A liberal Boston Globe columnist is beside himself over the supposed evil and corruption of Donald Trump. So, the only person who can save America from the “idiot-in-chief” is... Jimmy Stewart? More precisely, Stewart’s iconic role as the noble citizen politician in Mr. Smith Goes to Washington. It’s ironic that the Globe is pining for honesty and reliability, given the paper’s front page fake news in 2016.
Journalist Ty Burr on Friday wondered, “Where’s our Jimmy Stewart?” Burr fumed, “I’ve been wondering where that guy is as the house built atop that foundation seems in danger of burning to the ground and the alarms in the firehouse seem awfully slow to ring. We have elected an Idiot in Chief — this is not bias, this is fact.”
It’s a “fact” that Trump is an idiot? This is the loose grasp of reality that the Boston Globe demonstrated on April 9, 2016. The paper imagined a Trump presidency (then one year in the future) with fake headlines such as these: “U.S. soldiers refuse orders to kill ISIS families.” Another worried about “riots continuing” as “curfews extended in multiple cities.”
Burr pined for a real-life version of Mr. Smith’s cinematic conclusion, the part where Stewart’s character took on corrupt Washington:
You remember the climactic scene of Mr. Smith Goes to Washington, don’t you? The earnest young senator has had his eyes opened to the day-to-day corruption of Washington — the favors that get traded, the bribes that get paid — and, before he can talk, the powers that be frame him for graft. Smith filibusters in an effort to save his skin, reads from the US Constitution, the Declaration of Independence, and the Bible until he’s hoarse. He’s practically a Christ figure on the cross of our cynicism, but he knows he’s right. His conviction is what saves him, and us.

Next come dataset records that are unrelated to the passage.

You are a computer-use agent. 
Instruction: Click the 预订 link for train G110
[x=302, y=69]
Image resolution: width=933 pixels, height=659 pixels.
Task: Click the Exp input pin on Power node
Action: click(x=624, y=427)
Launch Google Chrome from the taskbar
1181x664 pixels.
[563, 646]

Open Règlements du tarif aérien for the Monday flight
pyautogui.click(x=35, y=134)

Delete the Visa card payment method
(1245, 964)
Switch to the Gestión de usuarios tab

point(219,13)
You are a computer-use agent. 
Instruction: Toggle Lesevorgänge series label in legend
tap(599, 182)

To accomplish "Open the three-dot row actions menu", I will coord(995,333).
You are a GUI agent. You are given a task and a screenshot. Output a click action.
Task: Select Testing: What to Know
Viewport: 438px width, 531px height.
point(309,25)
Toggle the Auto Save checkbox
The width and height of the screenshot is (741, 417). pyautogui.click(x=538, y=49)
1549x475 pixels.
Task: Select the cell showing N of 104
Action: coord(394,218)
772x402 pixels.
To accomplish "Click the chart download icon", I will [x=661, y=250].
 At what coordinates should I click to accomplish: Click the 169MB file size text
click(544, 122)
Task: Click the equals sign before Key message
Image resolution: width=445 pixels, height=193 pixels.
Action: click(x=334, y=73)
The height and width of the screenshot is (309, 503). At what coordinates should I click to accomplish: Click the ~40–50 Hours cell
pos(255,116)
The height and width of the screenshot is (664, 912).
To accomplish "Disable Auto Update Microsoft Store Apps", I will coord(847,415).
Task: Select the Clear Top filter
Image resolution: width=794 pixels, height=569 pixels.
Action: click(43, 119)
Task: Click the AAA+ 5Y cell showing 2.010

So, yes, the ground finally seems to be shifting away from Trump, but only as an act of reluctant groupthink on the part of the majority Republicans. There’s an opening for a hero here and no one seems interested in the job. Where’s our Jefferson Smith to voice our communal outrage and to remind us all how very, very far we’ve come from our hard-won ideals of governance?
If the jungle drums pick up their pace and impeachment becomes a legitimate possibility, it will be interesting — and not a little nauseating — to see which rats jump off the Good Ship Donald and when. The entire political year of 2017 has been a study in moral cowardice, with people who should know better abandoning their constituents, their principles, and the health of their democracy as long as they know Trump is in charge and they can advance their agendas.
Doesn’t any one of them want to come clean?
Who could replace Mr. Smith’s genuine ideals? Burr has an idea. And they’re all a bunch of liberal Democrats:
New York Senator Kirsten Gillibrand, Massachusetts Senator Elizabeth Warren, California Representative Maxine Waters. Ms. Smith has come to Washington, but she has yet to capture the public imagination on a mass scale.
Not to ruin the metaphor, but Stewart and the film’s director, Frank Capra, were both conservative Republicans. But maybe the Globe isn’t the place to go for film advice. In 2005, Burr called a forgettable action movie a “delusional” “obscenity” because it portrayed the American military positively:
"Stealth is a pretty fair military-hardware action movie until you start thinking about it — at which point it turns incredibly sour in your mouth. I can therefore recommend it to any and all audiences lacking higher brain functions. Sea cucumbers, perhaps. Ones waving American flags.... This is exactly the sort of movie we don’t need right now: a delusional military fantasy in which collateral damage doesn’t exist....For a movie to pretend, in the face of the deaths of tens of thousands of Iraqi men, women, and children directly or indirectly caused by our presence there, that we can wage war without anyone really getting hurt isn’t naive, or wishful thinking, or a jim-dandy way to spend a Saturday night at the movies. It’s an obscenity."
— Boston Globe movie critic Ty Burr in a July 29, 2005 review of the movie Stealth, about a fighter jet that is piloted by a computer with artificial intelligence.